→ Assignment
Between the line containing "This screenshot has height=1801, width=909." and the line containing "Switch to the 전체" lies a run of lines; give that run again exactly, with both of those lines, and nothing else from the entries below.

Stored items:
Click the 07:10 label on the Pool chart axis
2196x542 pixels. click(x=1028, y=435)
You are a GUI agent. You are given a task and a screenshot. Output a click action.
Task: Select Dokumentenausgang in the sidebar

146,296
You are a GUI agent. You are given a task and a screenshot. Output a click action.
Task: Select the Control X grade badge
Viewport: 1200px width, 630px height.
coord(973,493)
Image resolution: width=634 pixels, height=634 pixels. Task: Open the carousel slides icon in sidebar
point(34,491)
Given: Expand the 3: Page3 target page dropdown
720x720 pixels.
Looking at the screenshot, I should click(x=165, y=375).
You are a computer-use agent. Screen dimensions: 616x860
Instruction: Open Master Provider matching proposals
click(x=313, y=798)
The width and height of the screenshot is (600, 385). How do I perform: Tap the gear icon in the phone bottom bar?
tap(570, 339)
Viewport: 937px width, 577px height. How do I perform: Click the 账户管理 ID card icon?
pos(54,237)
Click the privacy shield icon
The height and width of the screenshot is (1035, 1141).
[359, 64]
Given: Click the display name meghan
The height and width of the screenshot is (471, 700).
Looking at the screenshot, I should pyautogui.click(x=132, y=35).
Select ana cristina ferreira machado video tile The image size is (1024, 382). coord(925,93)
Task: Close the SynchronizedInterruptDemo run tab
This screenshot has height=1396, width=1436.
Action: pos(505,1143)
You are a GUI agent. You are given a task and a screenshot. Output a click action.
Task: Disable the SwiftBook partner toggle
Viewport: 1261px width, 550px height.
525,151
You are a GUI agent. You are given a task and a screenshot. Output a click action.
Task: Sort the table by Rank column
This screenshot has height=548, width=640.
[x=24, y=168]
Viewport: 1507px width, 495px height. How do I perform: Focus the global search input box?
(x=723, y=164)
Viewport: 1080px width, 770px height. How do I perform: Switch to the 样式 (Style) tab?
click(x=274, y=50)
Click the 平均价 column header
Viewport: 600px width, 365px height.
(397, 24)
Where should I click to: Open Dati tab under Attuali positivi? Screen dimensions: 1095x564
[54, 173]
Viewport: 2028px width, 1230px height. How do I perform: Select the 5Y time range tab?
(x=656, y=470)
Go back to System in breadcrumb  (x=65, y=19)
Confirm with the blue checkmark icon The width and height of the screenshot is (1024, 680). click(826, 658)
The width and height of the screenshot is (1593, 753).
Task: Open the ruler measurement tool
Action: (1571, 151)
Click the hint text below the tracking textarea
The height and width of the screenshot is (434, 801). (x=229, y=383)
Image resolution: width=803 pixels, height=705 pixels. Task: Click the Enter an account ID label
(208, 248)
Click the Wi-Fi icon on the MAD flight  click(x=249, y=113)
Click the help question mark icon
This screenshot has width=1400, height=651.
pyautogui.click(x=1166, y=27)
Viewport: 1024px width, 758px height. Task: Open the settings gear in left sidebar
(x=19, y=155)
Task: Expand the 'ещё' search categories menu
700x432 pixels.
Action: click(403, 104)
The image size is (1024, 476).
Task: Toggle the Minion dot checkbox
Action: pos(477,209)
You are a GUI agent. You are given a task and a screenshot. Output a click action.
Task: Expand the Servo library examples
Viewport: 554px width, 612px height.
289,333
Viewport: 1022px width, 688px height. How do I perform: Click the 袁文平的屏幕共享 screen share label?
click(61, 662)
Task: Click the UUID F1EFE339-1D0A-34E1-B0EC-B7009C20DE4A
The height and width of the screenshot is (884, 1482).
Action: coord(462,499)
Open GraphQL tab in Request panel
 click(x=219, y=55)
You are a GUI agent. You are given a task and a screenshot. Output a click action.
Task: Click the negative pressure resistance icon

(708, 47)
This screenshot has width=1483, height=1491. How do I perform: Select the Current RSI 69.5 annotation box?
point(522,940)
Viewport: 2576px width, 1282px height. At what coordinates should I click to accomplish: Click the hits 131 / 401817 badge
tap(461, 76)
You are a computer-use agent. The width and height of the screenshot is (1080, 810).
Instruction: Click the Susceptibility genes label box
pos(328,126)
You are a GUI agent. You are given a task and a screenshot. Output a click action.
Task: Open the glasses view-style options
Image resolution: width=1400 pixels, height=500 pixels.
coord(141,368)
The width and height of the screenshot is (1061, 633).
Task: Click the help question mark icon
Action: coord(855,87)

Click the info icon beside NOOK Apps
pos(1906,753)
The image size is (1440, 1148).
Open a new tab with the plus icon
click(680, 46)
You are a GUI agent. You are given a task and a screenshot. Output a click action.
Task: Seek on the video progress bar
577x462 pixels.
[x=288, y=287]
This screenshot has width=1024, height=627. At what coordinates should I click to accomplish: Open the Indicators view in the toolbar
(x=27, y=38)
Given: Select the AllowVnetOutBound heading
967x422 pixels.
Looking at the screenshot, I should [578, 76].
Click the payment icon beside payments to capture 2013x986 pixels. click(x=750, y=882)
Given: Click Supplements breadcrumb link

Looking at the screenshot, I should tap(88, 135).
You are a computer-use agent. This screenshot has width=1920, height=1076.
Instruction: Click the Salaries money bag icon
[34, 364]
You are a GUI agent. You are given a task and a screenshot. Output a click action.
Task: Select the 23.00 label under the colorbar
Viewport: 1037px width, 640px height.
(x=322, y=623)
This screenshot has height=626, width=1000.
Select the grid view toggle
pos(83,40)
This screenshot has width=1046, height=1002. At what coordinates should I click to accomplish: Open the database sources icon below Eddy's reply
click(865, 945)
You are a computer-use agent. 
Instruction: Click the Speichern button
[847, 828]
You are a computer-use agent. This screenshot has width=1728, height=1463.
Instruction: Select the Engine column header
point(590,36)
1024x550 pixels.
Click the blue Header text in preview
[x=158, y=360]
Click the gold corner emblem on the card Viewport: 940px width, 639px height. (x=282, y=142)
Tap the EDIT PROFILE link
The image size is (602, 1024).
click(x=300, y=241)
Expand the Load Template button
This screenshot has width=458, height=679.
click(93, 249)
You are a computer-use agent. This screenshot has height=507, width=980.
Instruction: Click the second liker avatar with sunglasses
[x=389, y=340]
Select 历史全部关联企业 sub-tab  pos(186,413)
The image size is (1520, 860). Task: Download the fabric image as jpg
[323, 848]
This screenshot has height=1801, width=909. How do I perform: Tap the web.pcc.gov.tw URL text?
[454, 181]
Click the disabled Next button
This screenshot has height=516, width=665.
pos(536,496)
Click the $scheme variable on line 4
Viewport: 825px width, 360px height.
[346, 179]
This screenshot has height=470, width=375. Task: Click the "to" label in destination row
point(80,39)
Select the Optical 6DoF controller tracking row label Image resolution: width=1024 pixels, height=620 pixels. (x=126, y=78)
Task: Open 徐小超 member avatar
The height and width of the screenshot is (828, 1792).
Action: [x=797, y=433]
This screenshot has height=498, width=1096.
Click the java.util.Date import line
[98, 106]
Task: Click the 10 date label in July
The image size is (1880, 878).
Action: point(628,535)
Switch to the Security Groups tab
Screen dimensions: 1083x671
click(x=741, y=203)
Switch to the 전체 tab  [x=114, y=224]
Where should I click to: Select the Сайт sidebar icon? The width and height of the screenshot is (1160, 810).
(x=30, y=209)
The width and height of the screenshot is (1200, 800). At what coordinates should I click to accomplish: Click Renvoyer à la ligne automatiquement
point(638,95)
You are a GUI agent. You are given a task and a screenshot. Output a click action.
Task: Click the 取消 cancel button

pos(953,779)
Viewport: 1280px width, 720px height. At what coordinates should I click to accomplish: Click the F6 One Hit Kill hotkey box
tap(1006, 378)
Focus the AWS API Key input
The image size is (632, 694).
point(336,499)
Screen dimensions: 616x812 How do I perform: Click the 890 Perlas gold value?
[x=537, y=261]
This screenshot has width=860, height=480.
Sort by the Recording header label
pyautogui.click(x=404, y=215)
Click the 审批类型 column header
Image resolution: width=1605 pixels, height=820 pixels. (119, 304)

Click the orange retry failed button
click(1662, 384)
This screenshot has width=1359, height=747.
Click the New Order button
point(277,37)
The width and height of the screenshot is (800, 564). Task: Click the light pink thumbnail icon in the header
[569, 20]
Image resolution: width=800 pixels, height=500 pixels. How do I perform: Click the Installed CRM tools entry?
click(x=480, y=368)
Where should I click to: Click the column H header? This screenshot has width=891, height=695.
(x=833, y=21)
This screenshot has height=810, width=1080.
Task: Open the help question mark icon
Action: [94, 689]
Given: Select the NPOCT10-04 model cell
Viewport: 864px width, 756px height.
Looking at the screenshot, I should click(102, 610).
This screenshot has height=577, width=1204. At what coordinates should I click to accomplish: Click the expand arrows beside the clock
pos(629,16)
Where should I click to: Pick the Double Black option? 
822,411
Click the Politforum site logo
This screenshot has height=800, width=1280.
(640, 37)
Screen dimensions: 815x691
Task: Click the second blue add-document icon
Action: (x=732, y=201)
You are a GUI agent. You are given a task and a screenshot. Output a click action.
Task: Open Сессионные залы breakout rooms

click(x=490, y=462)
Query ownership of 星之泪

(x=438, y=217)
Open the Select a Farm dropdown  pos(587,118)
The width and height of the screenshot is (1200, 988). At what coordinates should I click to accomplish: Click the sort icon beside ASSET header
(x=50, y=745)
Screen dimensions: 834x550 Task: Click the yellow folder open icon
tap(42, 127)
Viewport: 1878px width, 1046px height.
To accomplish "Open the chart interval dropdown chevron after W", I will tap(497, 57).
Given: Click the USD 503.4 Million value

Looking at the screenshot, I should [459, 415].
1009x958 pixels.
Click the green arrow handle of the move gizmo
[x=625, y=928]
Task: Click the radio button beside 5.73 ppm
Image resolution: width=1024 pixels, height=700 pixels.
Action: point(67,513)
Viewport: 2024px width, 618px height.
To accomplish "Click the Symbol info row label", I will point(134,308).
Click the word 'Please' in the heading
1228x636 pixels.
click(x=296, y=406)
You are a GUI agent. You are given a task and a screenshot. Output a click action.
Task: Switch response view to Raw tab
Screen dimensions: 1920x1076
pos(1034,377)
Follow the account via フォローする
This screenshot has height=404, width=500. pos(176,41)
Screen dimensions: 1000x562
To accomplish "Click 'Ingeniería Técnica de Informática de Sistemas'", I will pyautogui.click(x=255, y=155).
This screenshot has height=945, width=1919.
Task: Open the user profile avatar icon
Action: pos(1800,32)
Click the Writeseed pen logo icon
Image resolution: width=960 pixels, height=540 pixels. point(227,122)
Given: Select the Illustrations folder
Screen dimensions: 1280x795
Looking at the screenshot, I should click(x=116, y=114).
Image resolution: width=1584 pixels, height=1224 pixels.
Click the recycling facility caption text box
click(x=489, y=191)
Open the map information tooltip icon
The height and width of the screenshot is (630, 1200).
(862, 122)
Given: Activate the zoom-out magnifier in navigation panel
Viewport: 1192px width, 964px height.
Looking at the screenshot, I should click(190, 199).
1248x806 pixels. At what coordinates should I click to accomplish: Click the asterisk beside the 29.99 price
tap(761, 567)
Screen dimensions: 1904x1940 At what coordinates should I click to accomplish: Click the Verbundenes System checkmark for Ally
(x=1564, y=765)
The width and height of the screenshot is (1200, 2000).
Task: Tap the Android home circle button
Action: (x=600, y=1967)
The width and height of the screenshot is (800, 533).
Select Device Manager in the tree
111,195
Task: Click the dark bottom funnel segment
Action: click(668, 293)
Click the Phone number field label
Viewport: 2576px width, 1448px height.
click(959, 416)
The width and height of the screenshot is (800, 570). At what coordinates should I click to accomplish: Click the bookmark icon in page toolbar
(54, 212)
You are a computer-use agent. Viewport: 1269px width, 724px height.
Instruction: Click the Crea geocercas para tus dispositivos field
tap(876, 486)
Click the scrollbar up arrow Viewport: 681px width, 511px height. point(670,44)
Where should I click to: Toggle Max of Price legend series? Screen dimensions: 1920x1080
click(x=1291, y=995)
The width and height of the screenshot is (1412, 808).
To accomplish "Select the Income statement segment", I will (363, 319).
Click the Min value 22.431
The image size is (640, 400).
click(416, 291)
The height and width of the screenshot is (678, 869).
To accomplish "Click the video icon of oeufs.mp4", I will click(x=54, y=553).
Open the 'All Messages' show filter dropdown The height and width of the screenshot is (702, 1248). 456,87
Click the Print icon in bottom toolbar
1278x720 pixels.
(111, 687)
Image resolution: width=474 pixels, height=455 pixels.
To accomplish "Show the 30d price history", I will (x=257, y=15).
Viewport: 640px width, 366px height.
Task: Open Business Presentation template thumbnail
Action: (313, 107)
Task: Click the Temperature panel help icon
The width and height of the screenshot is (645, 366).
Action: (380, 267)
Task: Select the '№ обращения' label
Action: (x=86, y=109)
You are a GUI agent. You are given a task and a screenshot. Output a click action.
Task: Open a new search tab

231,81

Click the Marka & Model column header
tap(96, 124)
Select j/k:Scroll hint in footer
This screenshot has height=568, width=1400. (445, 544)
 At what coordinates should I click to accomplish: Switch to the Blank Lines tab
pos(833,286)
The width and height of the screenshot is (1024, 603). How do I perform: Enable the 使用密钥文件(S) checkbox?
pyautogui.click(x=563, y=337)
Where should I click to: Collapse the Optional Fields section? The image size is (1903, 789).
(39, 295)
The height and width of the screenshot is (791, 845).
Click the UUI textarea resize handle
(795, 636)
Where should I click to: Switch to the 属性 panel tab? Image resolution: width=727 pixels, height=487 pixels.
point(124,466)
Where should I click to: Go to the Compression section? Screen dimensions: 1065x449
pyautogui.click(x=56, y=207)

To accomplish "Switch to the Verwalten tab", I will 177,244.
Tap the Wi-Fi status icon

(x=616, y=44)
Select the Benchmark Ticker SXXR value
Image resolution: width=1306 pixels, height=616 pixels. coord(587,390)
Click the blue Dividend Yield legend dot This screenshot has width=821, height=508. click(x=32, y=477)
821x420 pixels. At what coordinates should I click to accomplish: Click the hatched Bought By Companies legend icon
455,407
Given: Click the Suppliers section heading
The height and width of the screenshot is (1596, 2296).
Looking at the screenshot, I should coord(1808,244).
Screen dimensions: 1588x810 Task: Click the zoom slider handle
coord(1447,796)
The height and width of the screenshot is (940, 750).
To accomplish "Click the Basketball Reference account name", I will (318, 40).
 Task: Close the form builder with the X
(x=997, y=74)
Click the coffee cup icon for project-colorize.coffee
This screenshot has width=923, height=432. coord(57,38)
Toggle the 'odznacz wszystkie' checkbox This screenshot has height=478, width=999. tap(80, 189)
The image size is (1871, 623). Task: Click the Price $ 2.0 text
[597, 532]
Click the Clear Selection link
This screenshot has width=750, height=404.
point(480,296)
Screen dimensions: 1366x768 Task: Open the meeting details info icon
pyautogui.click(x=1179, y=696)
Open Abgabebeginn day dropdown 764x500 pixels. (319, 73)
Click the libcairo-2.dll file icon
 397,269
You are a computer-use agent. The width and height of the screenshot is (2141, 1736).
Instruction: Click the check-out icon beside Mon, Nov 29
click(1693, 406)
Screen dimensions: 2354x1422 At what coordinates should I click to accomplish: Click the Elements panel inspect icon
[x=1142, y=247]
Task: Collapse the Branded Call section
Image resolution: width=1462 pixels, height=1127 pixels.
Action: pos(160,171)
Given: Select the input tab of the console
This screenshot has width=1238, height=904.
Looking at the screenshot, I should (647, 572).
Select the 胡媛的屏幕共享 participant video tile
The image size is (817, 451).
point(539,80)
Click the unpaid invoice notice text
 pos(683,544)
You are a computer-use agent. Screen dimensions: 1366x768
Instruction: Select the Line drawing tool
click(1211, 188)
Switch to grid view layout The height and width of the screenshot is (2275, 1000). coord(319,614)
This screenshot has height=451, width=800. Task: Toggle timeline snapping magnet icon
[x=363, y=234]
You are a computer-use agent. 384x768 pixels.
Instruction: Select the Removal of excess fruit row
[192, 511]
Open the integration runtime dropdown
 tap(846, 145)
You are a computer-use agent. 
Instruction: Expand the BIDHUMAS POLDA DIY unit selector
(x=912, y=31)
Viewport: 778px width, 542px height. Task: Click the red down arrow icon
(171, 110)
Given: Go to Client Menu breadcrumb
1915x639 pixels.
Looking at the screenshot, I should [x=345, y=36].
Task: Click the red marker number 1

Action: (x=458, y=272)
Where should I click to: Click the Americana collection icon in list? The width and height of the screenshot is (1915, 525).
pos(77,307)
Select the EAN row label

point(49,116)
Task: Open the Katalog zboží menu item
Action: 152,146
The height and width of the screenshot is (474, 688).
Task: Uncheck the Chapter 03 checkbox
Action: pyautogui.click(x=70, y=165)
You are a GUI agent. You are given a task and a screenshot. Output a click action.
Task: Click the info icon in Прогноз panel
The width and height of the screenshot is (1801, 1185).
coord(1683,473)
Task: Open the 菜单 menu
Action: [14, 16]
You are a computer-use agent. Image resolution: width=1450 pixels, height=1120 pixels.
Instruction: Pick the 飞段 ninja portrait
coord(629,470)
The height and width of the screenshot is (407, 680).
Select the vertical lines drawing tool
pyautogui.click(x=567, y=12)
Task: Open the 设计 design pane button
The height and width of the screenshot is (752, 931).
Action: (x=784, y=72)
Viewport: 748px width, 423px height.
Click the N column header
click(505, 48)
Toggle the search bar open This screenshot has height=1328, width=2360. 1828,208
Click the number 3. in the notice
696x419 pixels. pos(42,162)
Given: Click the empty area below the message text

→ Answer to this task
This screenshot has height=1801, width=909. How do I perform: Tap the web.pcc.gov.tw URL text?
[454, 181]
Click the disabled Next button
This screenshot has height=516, width=665.
pos(536,496)
Click the $scheme variable on line 4
Viewport: 825px width, 360px height.
[346, 179]
This screenshot has height=470, width=375. Task: Click the "to" label in destination row
point(80,39)
Select the Optical 6DoF controller tracking row label Image resolution: width=1024 pixels, height=620 pixels. (x=126, y=78)
Task: Open 徐小超 member avatar
The height and width of the screenshot is (828, 1792).
Action: [x=797, y=433]
This screenshot has height=498, width=1096.
Click the java.util.Date import line
[98, 106]
Task: Click the 10 date label in July
The image size is (1880, 878).
Action: point(628,535)
Switch to the Security Groups tab
Screen dimensions: 1083x671
click(x=741, y=203)
Switch to the 전체 tab  [x=114, y=224]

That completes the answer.